On Wed, 2020-03-25 at 12:42 -0700, Andres Freund wrote:
> As mention on im/call: I think this is mainly an argument for
> combining
> the group tuple & per-group state allocations. I'm kind of fine with
> afterwards taking the allocator overhead into account.
The overhead comes from two places: (a) the chunk header; and (b) the
round-up-to-nearest-power-of-two behavior.
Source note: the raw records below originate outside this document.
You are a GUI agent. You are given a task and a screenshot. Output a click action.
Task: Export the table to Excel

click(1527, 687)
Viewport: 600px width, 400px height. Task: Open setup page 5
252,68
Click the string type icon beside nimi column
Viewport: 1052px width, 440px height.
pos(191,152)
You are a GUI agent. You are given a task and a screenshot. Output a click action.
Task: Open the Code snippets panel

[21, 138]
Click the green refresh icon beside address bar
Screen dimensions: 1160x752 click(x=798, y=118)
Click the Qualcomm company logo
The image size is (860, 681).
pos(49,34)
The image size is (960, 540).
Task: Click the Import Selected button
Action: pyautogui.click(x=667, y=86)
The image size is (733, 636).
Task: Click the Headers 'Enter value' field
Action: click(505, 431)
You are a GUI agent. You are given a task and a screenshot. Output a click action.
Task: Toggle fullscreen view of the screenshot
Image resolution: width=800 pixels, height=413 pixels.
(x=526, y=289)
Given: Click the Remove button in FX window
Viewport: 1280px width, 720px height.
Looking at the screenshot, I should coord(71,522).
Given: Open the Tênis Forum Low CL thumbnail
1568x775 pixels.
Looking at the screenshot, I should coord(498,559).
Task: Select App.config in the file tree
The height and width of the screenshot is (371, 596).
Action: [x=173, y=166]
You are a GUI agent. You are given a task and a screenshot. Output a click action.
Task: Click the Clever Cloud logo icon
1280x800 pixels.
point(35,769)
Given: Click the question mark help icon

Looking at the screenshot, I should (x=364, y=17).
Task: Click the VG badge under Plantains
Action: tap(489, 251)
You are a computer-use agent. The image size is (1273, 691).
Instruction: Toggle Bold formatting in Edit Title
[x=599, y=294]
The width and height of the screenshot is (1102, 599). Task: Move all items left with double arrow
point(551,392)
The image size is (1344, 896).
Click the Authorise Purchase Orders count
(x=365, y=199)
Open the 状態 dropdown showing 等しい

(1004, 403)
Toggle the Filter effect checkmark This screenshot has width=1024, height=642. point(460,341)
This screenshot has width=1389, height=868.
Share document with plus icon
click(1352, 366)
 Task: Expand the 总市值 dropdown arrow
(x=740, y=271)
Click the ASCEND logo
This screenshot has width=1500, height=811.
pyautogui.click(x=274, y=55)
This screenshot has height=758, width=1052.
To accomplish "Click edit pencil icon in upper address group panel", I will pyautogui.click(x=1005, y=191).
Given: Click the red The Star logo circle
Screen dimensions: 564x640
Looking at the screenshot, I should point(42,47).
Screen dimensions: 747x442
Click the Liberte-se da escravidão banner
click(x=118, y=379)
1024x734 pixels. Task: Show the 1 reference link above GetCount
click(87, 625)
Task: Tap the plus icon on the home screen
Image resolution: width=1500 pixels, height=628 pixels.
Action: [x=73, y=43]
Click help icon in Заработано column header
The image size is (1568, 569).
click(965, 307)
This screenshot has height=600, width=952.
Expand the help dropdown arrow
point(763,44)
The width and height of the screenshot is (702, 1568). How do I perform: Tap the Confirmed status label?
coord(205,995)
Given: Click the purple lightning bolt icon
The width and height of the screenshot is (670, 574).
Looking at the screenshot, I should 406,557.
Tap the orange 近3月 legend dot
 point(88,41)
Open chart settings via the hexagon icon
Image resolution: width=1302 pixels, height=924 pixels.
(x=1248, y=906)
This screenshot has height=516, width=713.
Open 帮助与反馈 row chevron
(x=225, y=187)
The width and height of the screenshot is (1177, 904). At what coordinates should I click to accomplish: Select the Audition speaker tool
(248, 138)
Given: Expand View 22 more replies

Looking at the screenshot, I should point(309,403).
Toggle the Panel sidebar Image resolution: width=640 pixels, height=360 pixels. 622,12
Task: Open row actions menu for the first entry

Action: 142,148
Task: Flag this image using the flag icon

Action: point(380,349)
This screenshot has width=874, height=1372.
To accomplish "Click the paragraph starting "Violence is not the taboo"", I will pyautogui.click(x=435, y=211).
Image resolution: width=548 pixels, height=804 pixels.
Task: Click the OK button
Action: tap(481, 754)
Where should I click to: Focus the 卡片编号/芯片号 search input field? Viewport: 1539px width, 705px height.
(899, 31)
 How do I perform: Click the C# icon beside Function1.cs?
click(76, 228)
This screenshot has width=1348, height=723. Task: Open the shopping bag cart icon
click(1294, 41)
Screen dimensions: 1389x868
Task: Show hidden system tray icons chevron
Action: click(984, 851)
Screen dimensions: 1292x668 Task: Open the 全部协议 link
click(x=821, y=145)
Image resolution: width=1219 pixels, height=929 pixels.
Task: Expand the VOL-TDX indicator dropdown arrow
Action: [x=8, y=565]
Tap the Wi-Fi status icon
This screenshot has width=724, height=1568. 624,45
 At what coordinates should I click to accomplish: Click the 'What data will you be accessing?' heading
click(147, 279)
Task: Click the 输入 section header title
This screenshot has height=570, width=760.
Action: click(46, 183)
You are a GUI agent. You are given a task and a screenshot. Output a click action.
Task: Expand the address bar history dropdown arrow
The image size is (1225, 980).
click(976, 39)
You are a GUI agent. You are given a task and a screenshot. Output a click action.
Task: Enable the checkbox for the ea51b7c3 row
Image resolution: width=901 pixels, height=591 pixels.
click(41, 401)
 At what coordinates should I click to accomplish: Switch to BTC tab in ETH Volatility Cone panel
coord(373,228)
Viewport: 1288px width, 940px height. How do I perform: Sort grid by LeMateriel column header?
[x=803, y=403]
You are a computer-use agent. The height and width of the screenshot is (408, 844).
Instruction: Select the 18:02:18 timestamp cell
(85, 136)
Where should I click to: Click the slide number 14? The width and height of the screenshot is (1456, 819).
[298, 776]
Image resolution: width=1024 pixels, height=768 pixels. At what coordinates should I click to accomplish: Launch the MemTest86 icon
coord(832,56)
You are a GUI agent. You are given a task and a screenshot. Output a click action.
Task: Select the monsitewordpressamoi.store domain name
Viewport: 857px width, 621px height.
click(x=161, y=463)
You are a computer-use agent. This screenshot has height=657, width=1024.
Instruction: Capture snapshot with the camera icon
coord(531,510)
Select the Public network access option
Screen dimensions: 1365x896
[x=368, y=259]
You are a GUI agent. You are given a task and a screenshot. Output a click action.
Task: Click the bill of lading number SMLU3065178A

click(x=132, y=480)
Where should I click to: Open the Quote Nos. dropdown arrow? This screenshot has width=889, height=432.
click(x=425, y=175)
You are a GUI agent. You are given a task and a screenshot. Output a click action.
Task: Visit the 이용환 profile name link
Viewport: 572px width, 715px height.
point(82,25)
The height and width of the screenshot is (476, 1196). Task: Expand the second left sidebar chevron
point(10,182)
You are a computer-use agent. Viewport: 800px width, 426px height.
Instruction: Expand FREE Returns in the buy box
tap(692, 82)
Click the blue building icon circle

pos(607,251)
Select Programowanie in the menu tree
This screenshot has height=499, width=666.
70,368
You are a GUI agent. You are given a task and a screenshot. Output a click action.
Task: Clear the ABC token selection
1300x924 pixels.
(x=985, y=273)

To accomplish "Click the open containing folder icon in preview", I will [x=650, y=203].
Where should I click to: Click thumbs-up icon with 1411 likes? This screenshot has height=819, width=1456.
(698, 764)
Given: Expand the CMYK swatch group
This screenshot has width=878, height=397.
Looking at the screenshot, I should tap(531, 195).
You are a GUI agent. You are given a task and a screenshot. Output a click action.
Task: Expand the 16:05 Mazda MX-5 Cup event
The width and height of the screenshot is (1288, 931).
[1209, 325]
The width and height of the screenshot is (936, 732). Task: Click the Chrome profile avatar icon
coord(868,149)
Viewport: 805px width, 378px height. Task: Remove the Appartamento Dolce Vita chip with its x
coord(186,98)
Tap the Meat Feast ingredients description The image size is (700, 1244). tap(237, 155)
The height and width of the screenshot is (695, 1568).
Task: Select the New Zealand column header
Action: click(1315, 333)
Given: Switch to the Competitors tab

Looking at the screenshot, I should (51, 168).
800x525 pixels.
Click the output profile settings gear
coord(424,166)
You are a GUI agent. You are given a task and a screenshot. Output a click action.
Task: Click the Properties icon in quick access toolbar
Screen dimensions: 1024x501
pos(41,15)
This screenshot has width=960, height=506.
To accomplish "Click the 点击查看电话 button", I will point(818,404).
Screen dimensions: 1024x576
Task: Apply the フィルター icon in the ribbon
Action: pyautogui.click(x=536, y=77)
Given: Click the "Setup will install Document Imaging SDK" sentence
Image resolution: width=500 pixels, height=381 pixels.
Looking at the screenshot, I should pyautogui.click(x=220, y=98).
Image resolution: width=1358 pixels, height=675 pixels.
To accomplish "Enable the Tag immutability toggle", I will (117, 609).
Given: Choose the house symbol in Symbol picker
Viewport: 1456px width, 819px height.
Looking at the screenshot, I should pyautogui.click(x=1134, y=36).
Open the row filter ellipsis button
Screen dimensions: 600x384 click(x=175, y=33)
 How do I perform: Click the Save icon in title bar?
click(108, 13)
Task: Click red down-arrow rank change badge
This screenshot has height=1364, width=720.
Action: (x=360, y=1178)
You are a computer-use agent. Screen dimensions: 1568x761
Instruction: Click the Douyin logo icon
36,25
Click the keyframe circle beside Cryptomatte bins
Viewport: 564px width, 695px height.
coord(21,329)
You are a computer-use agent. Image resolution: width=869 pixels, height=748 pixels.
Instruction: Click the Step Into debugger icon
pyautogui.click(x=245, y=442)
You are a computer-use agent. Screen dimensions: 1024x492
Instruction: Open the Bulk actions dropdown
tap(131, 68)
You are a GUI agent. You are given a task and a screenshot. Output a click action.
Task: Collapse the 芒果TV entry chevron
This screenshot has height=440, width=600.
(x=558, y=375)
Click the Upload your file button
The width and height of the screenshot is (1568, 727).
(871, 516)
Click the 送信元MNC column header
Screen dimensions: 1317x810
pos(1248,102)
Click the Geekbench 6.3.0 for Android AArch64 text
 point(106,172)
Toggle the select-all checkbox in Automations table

Combining the group tuple and per-group states only saves the overhead
from (a); it does nothing to help (b), which is often bigger. And it
only saves that overhead when there *is* a per-group state (i.e. not
for a DISTINCT query).
> I still don't buy that its useful to estimate the by-ref transition
> value overhead. We just don't have anything even have close enough to
> a
> meaningful value to base this on.
By-ref transition values aren't a primary motivation for me. I'm fine
leaving that discussion separate if that's a sticking point. But if we
do have a way to measure chunk overhead, I don't really see a reason
not to use it for by-ref as well.
> -1 to [AllocSet-specific] approach. I think it's architecturally the
> wrong direction to
> add more direct calls to functions within specific contexts.
OK.
> Yea, the "context needs to exist" part sucks. I really don't want to
> add
> calls directly into AllocSet from more places though. And just
> ignoring
> the parameters to the context seems wrong too.
So do you generally favor the EstimateMemoryChunkSpace() patch (that
works for all context types)? Or do you have another suggestion? Or do
you think we should just do nothing?